Friday, January 18, 2008

An Awesome Combination

It's hard to argue AMC's taste when it comes to original programming.

First, the network brought the slick con show "Hustle" to our shores. Later, it produced the Golden Globe-winning "Mad Men," the most critically acclaimed show of the year.

So when the news hit that it would be producing a new dark comedy called "Breaking Bad," starring one of my favorite TV actors in Bryan Cranston ("Malcolm In The Middle"), well, let's just say I know where I'll be when the show debuts Sunday night at 10 p.m.

"Breaking Bad" tells the tale of a high school chemistry teacher Walt White (Cranston) who has just turned 50. He's in a rut in life when he learns he's terminally ill. So he decides to start making crystal meth with a former student and selling it in order to provide a future for his family.

Some people are comparing the show to Showtime's "Weeds," about a suburban housewife that gets involved with selling marijuana, and hopefully, "Breaking Bad" will reach that level of success. Its creator is former "X-Files" scribe Vince Gilligan.

STRIKE UPDATE: The WGA issued a statement a few hours after the Directors Guild and the AMTMP reached a preliminary agreement.

"Now that the DGA has reached a tentative agreement with the AMPTP, the terms of the deal will be carefully analyzed and evaluated by the WGA, the WGA's Negotiating Committee, the WGAW Board of Directors, and the WGAE Council," the statement said. "We will work with the full membership of both Guilds to discuss our strategies for our own negotiations and contract goals and how they may be affected by such a deal.

For over a month, we have been urging the conglomerates to return to the table and bargain in good faith. They have chosen to negotiate with the DGA instead. Now that those negotiations are completed, the AMPTP must return to the process of bargaining with the WGA. We hope that the DGA's tentative agreement will be a step forward in our effort to negotiate an agreement that is in the best interests of all writers."

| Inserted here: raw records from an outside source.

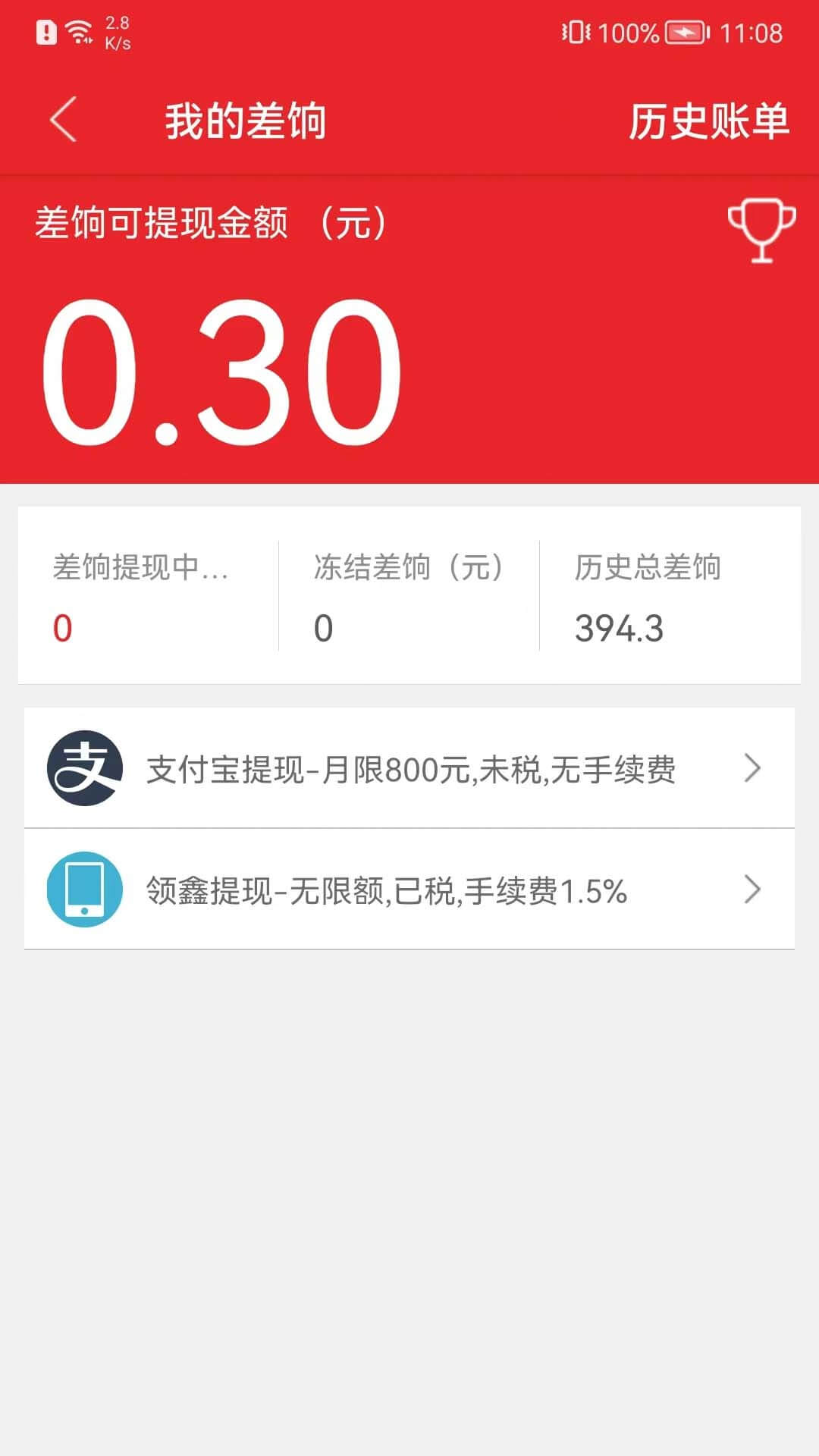Tap the back arrow to return
This screenshot has height=1456, width=819.
64,120
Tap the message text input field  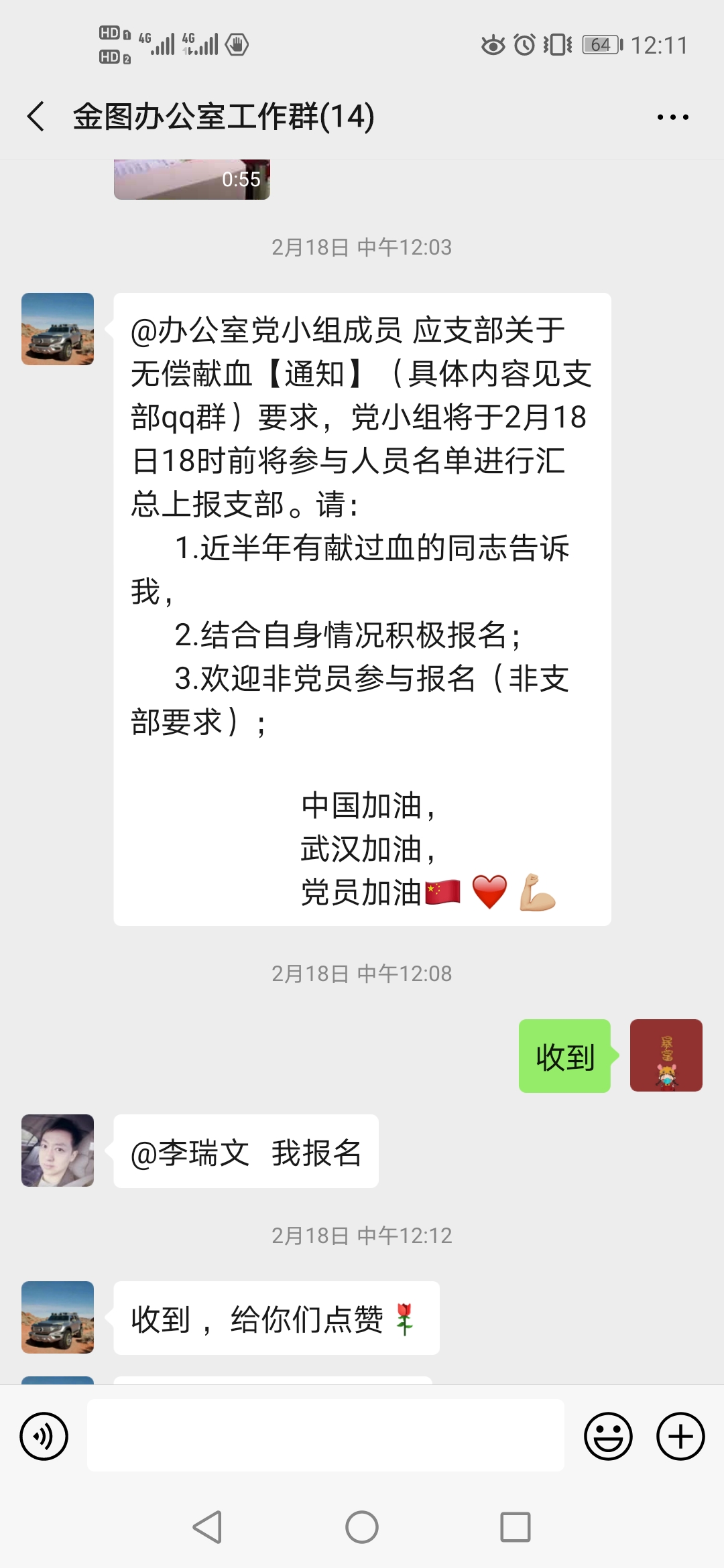325,1435
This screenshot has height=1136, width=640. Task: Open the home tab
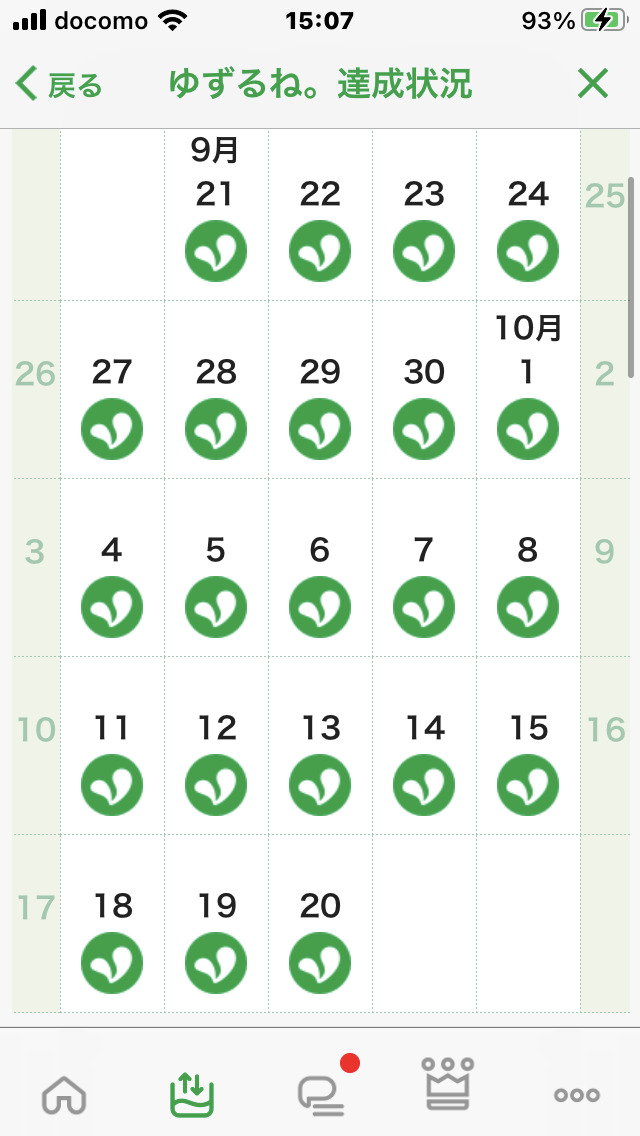pyautogui.click(x=64, y=1097)
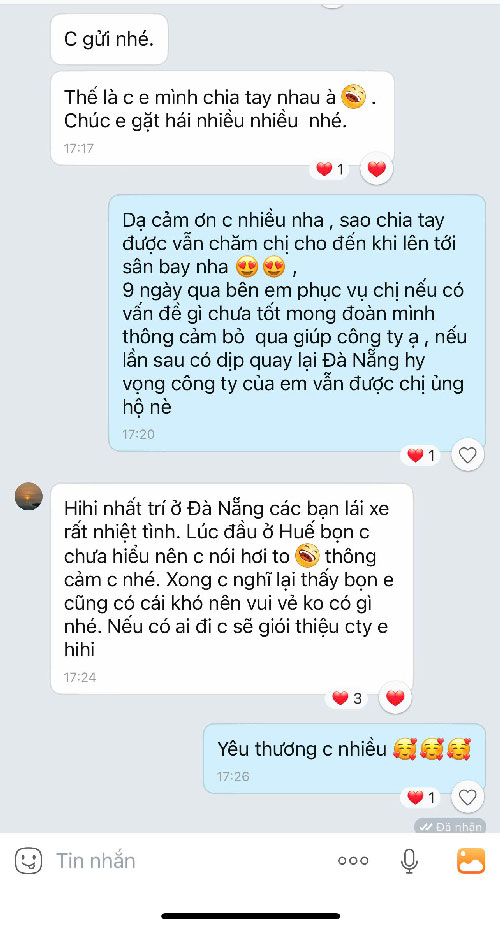Open the sticker emoji picker
The width and height of the screenshot is (500, 928).
[x=28, y=860]
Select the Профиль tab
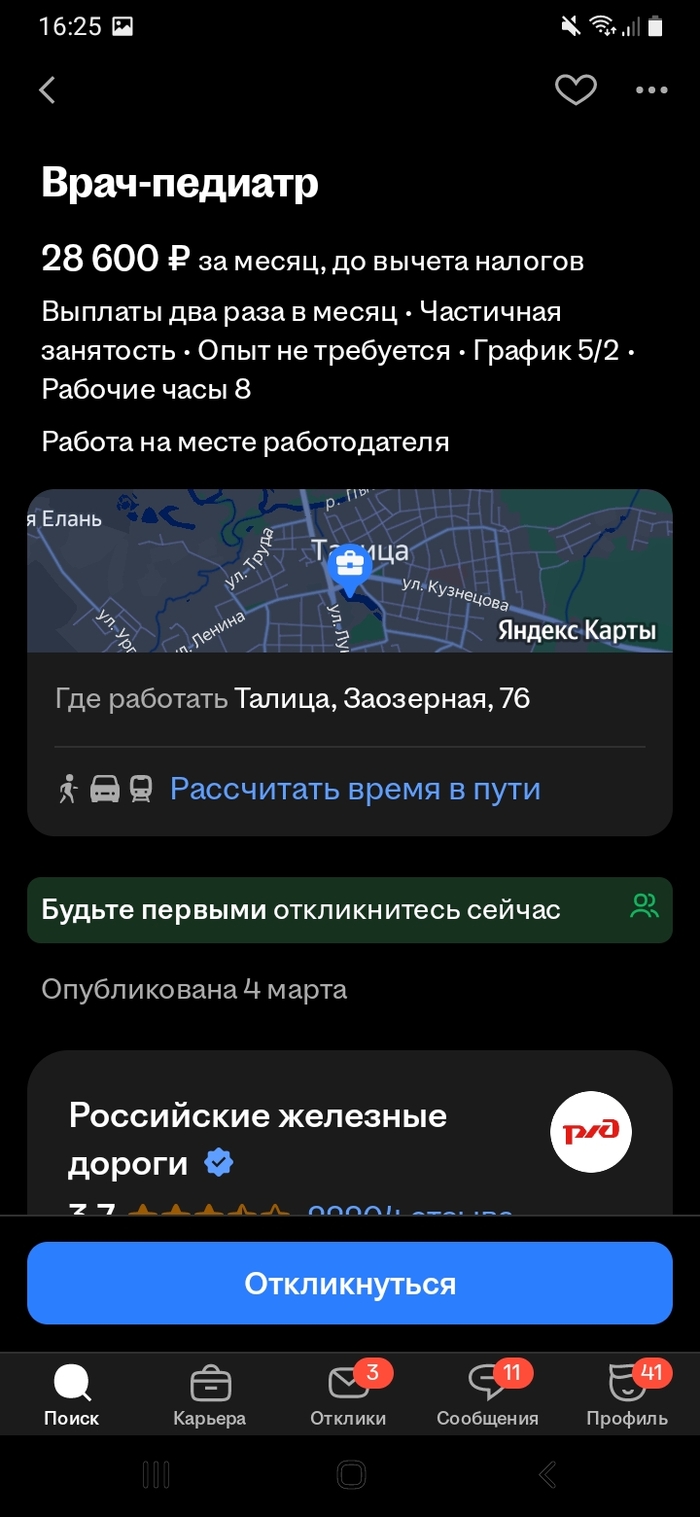This screenshot has width=700, height=1517. click(627, 1395)
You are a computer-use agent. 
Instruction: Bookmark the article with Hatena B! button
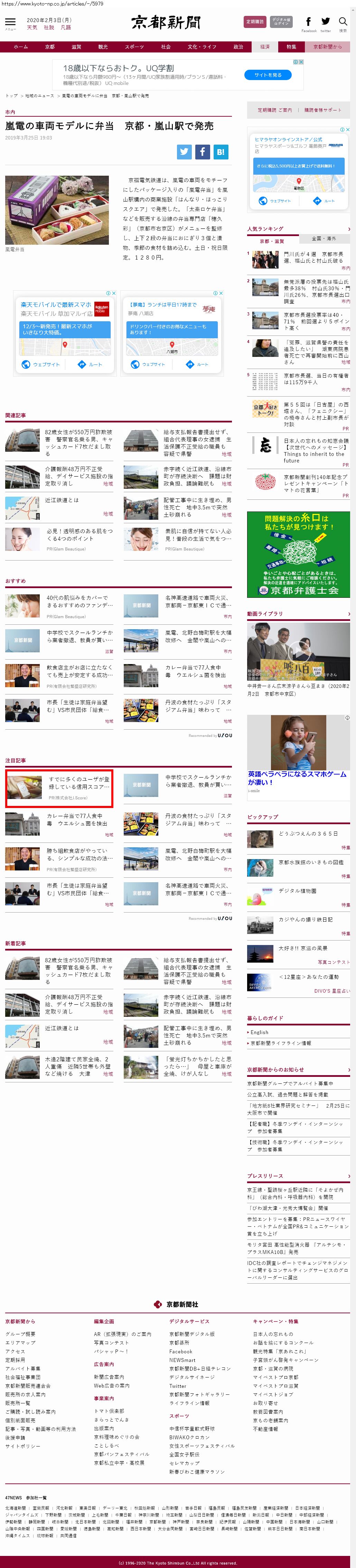click(221, 152)
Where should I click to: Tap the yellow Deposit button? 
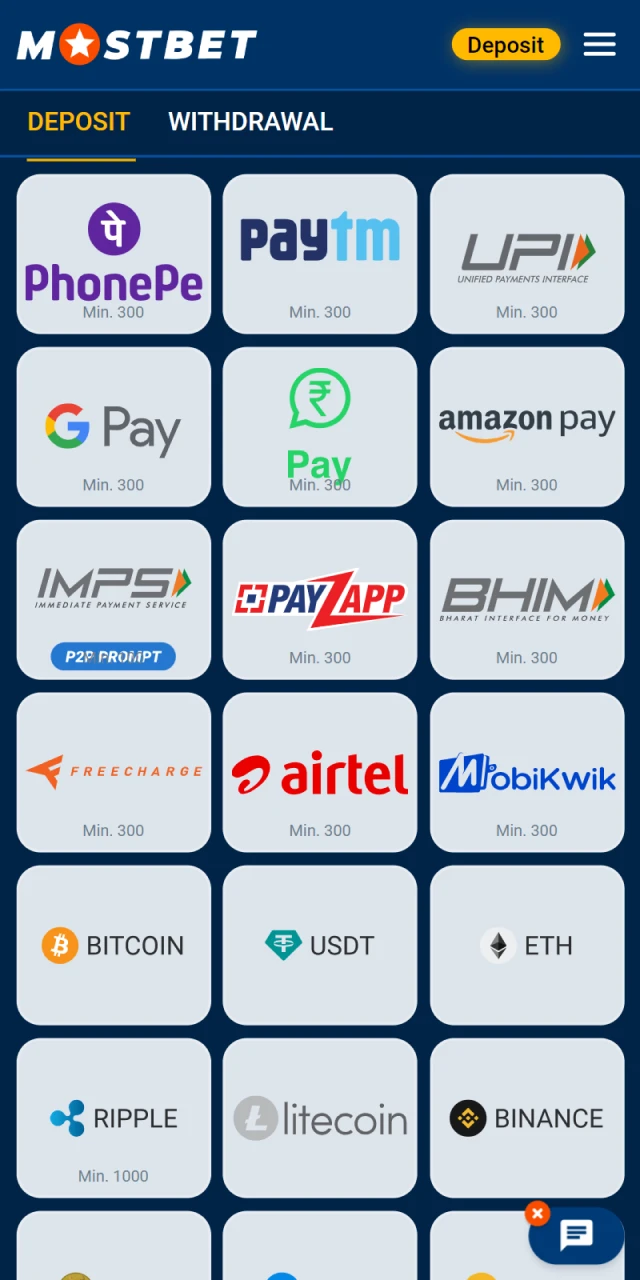(x=505, y=45)
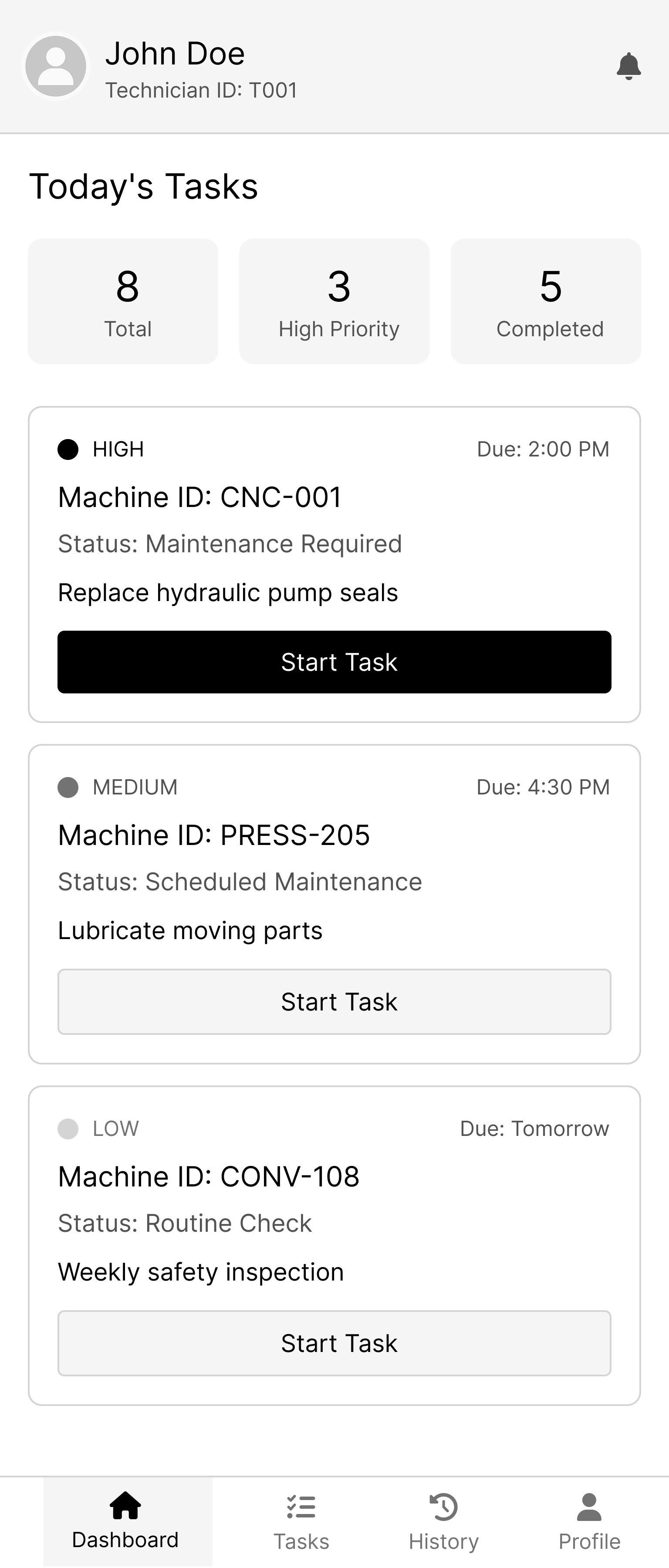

While the new agreement may provide a framework for the WGA and the AMTMP to work with, it's important to remember that the DGA had a better deal with the producers to begin with, what with proprietary credit on movies and all. But hopefully this is a step in the right direction in terms of ending the strike soon.

WEEKEND'S BEST BETS: I'm pretty sure CBS burns up all its new episodes this weekend with a whole-new night of "Ghost Whisperer," "Moonlight" and "Numb3rs."

Also new are "Friday Night Lights" (NBC, 9 p.m.) and "Las Vegas" (NBC, 10 p.m.)

Over on cable, Sci-Fi has new episodes of "Flash Gordon" beginning at 8 p.m. and "Stargate Atlantis" at 9 p.m., while sister network USA is airing new installments of "Monk" and "Psych" beginning at 9 p.m.

On Sunday, for those with no interest in the NFL playoffs, "The Amazing Race" (CBS, 8 p.m.) concludes while there's more Jane Austen on "Masterpiece: Northanger Abbey" (PBS, 9 p.m.)

1 comment:

zodin2008 said...

I have to say, my wife & I watched "Breaking Bad" this morning (Monday) and loved it. I paused the episode to say I hope the Emmy/Globe folks pay attention to Bryan Cranston's performance. It was fantastic.

But it shows an embarrassment of riches when it comes to amazing lead actor performances in Dramas all over television....James Gandolfini, Kiefer Sutherland, Edward James Olmos, Cranston, Jon Hamm, Kyle Chandler, Michael Chiklis, Denis Leary, Michael C. Hall, Vincent D'onfrio, Bill Paxton, etc, etc.

It makes you just wonder how in God's namepeople like James Spader and Hugh Laurie win.